Believe It or Not, There’s Someone Lazier Than Dave Itzkoff

What Jenny D said. It strikes me as anti-intellectual to waste time in a review bemoaning the length of a book (and in this case, it isn’t even the book being reviewed), and it reveals just how much of a mousy barnacle Allan Sloan is, who may very well be perfectly fit to report on business but is wholly incompetent to publish work in a book review section.

The other asinine statement from Sloan: “As with the Bible or Moby-Dick, you don’t have to be familiar with the entire work in order to grasp its essence.” What next from Tanenhaus? Championing SparkNotes over the text itself?

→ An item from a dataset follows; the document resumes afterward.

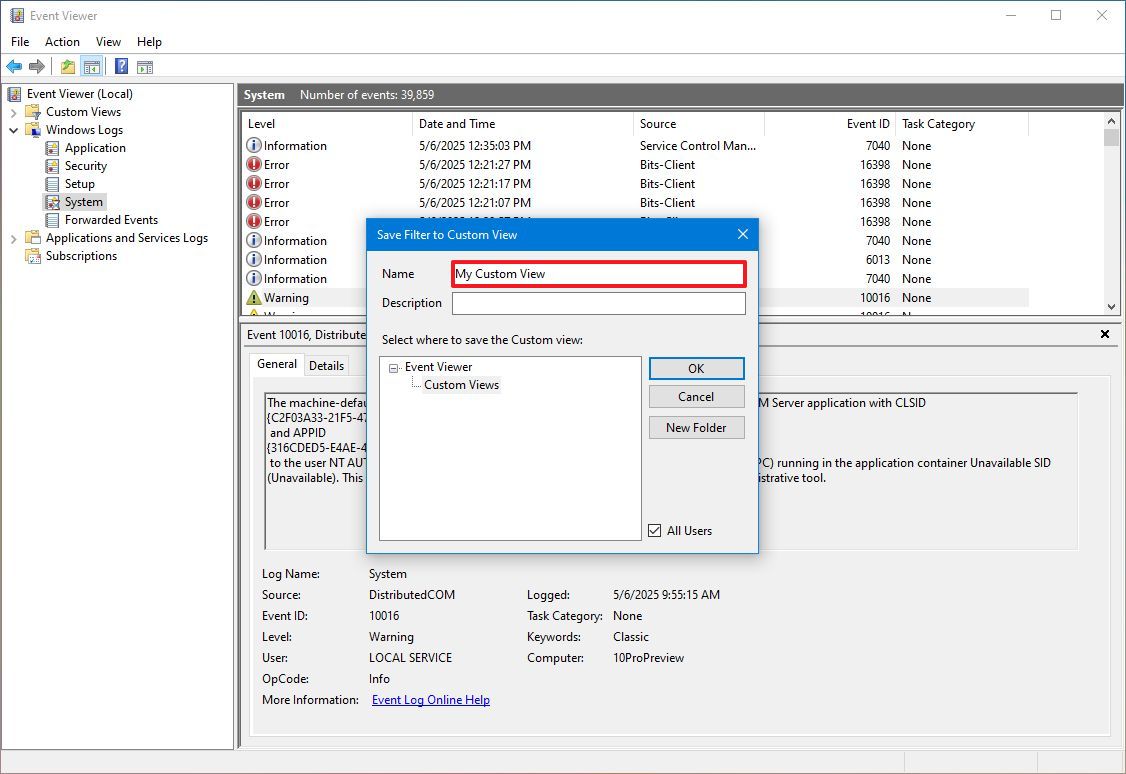The height and width of the screenshot is (774, 1126).
Task: Click the export folder icon in the toolbar
Action: coord(66,66)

Apologists can defend Tanenhaus for his Whittaker Chambers biography all they want, but this kind of recidivist attitude has no place in a weekly book review section.

Absolutely no brownies for Tanenhaus. In fact, he should be baking us some.

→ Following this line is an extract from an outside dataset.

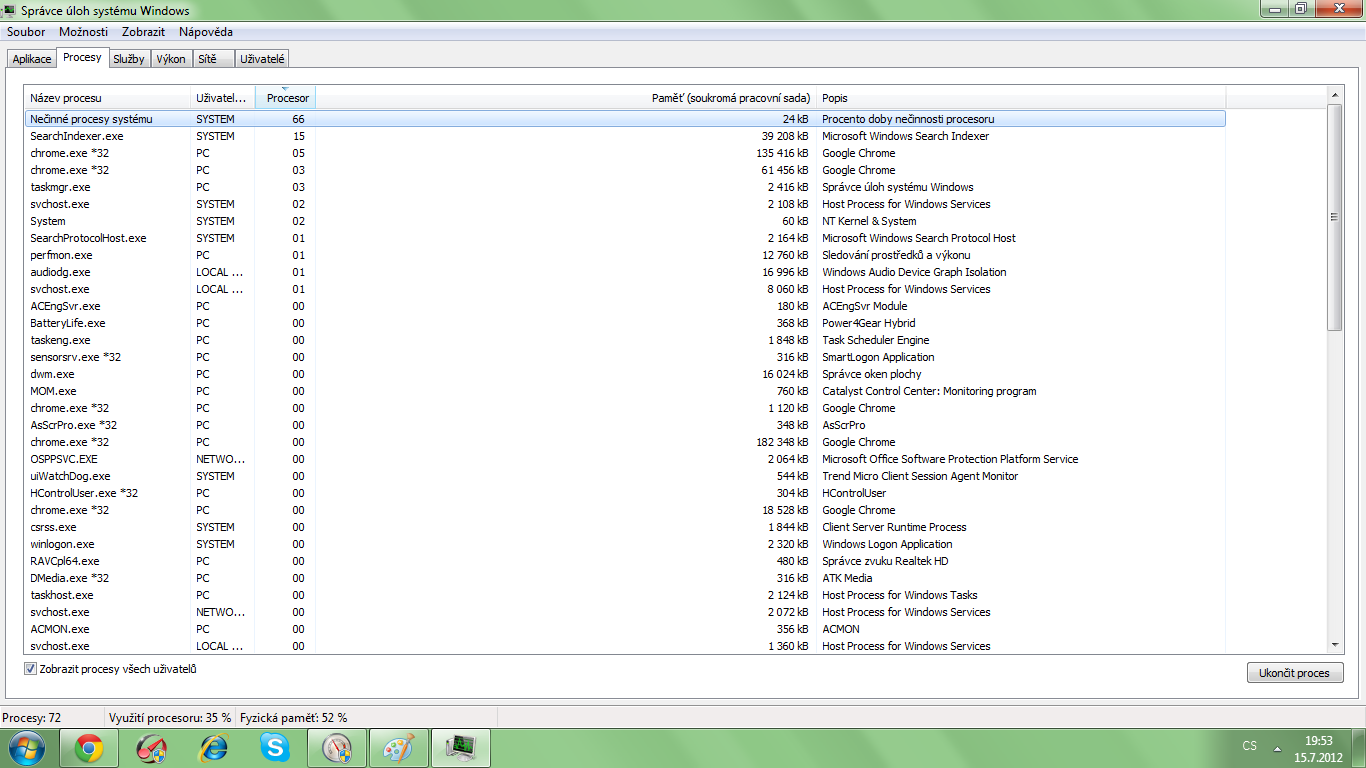1366x768 pixels.
Task: Click the silver gauge icon beside Skype
Action: (336, 747)
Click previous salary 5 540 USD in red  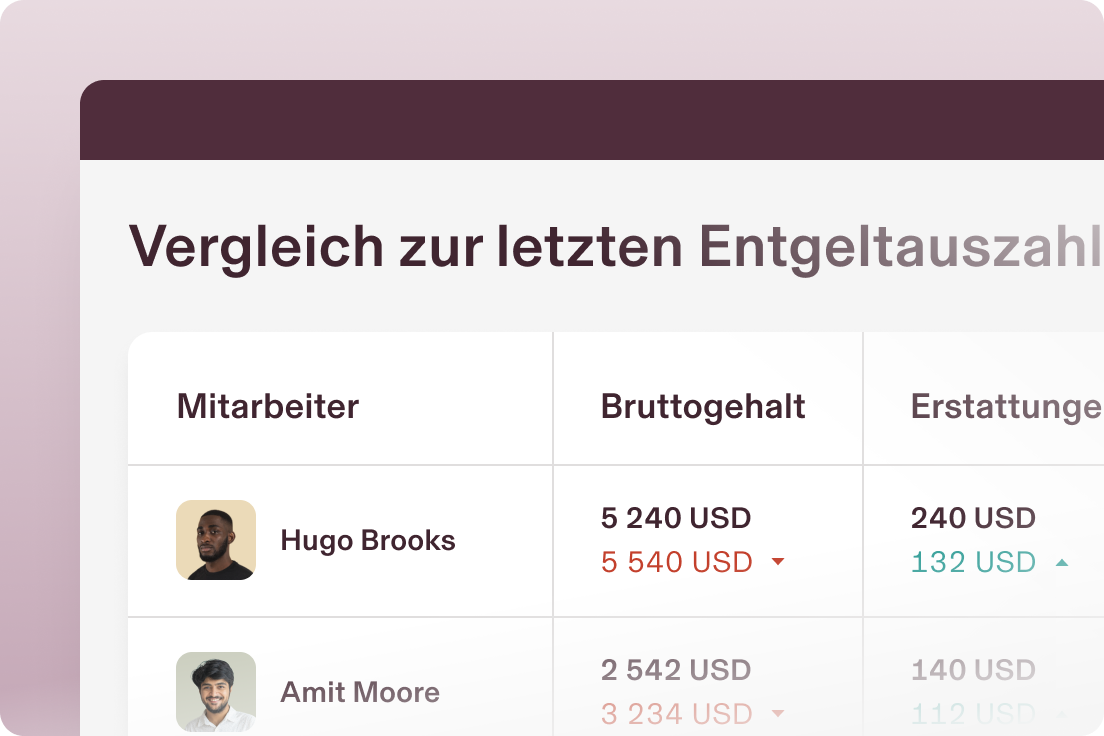coord(677,562)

As for the drive-by assault on Anthony Burgess (which comes courtesy of Paul Gray), the only thing “comfortably ho-hum” here is the flagrant vacuity within Mr. Gray’s head. Gray’s noggin clearly hasn’t entertained a curiosity about literature in quite some time.

Reason #142 Why Dave Itzkoff is a No-Nothing Assclown

New York Times: “All science fiction has some element of titillation — a strategy of taking known facts and stretching them to the limits of credulity, for the purposes of both entertaining and enlightening.”

Gee, I thought the purpose of speculative fiction was, much like many other novels, to provide a narrative that reflected the human condition: sometimes using provocative ideas or meticulous atmosphere (a la China Mieville) and, in the case of hard sf, sometimes employing rigorous scientific justification to explain the imaginative scenario (and thus pushing the narrative well past “the limits of credulity”) (a la Robert Charles Wilson’s excellent Hugo-award winning novel, Spin). That Itzkoff sees science fiction from a failed English major’s dichotomous mind set (“entertaining and enlightening,” but not challenging, humanist or literary) is a great indication that he should probably recuse himself from literary criticism. His work for the NYTBR reads like a Strom Thurmond-like politician trying to use States Rights Democratic Party rhetoric (circa 1948) to run for President in the 21st century.

[RELATED: Levi Asher points out that Tanenhaus’s team can’t even get basic Beat history right. Maybe they truly are operating as if it’s 1948 at the NYTBR.]